Created in 1998 by the six most powerful college conferences, the BCS guarantees that the champions of those conferences will play in one of the four most lucrative postseason bowl games, leaving only two at-large berths.
Former BYU coach LaVell Edwards said the BCS system also makes it harder for teams outside the alliance to recruit, since there is little chance the players will ever be able to compete for a national championship.
Division I-A football is the only college sport not to have a playoff system.
BYU, which won the national championship in 1984, is the only team other than Notre Dame outside the six BCS conferences to have won a national championship since 1945.
In the 20 years before the BCS started, only one school other than Notre Dame that is not currently in the Big East, ACC, Big Ten, SEC, Big 12 or Pac-10 played in one of the series' four bowls.
Sen.
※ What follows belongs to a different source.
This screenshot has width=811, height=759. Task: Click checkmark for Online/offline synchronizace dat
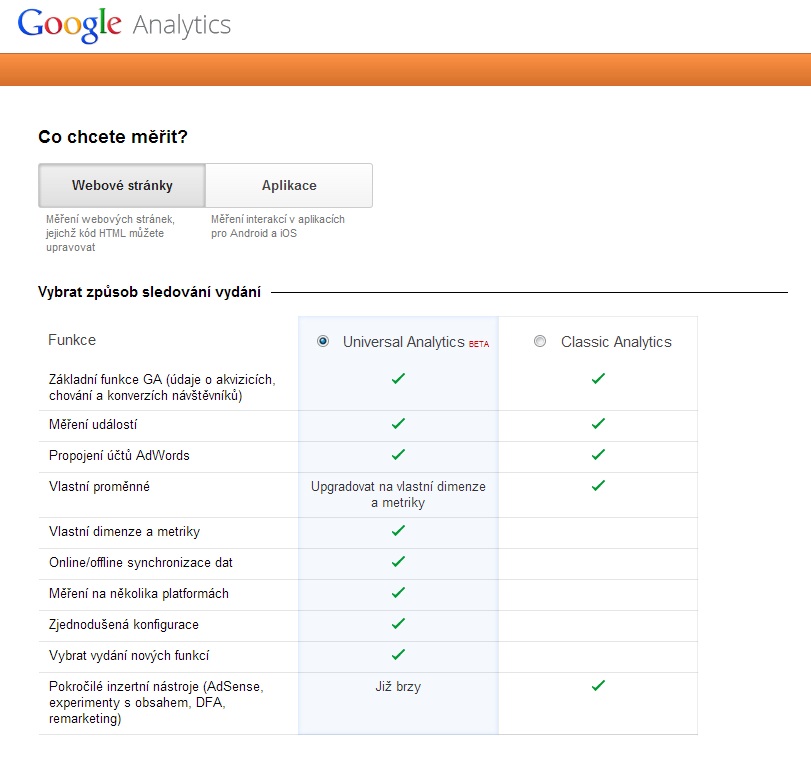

Orrin Hatch, R-Utah, a BYU graduate, said the current system raises enough questions of fairness that it is in college football's best interest to fix it instead of forcing Congress to intervene.
NCAA President Myles Brand said he is open to a system that would be more inclusive, but does not believe that there is a need for radical changes or adoption of a playoff system.
Harvey Perlman, chancellor of the University of Nebraska, said the current system is the fairest way to determine a national champion and provides adequate opportunity for schools outside the BCS to play their way into contention.
A team that finishes in the top 12 of the BCS standings is eligible for consideration, and a team in the top six automatically gets a spot.
And Keith Tribble, chairman of the Football Bowl Association and chief executive officer of the Orange Bowl Committee, said the bowl games are attracting more fans, benefiting their host communities and generating more money than ever, paying out $800 million in the last five years.
"For the past 90 years, bowl games have been the heart and soul of college football. It has never been healthier," Tribble said.
Tulane President Scott Cowen disagrees. In 1998, the Green Wave went through the season undefeated, but were shut out of the top-tier games. A year later, the same thing happened to Marshall.
"There is no doubt in my mind that the current system is unjust and unjustifiable," said Cowen, who also heads a coalition of more than 50 schools that are not part of the BCS.
This year, TCU is 8-0 but was only 12th in the latest BCS standings and could be shut out of a lucrative bowl.
The projected revenue for the four 2004 BCS games is $118 million, but only about $6 million will go to the non-BCS schools unless one of them qualifies for a major bowl game.
Cowen's group is scheduled to meet with the presidents of the conferences in the BCS system on Nov. 16 to discuss potential changes to the BCS.
"If they are allowed to continue that kind of monopoly, they will suffer the same fate of any other monopoly in the country. They will become bloated, inefficient ... and eventually kill the golden goose," said Sen. Bob Bennett, R-Utah.
Congress has limited options. It could ask the Justice Department to investigate whether the system violates antitrust laws, or it could try to craft legislation to fix perceived flaws -- although how it would do that is unclear.
"We just ought to be careful that we don't let lawyers and politicians stick our nose too much into this," Alabama Sen. Jeff Sessions said.
Jim McKeown, an attorney specializing in the sports industry, said the BCS doesn't violate any laws or harm college football. As he sees it, the BCS expanded competition instead of reducing it, a key component of the antitrust law, by creating a national championship game.
"It doesn't necessarily seem to me to be the type of arena where Congress wants to get involved and suddenly become the regulator of college football championships," McKeown said.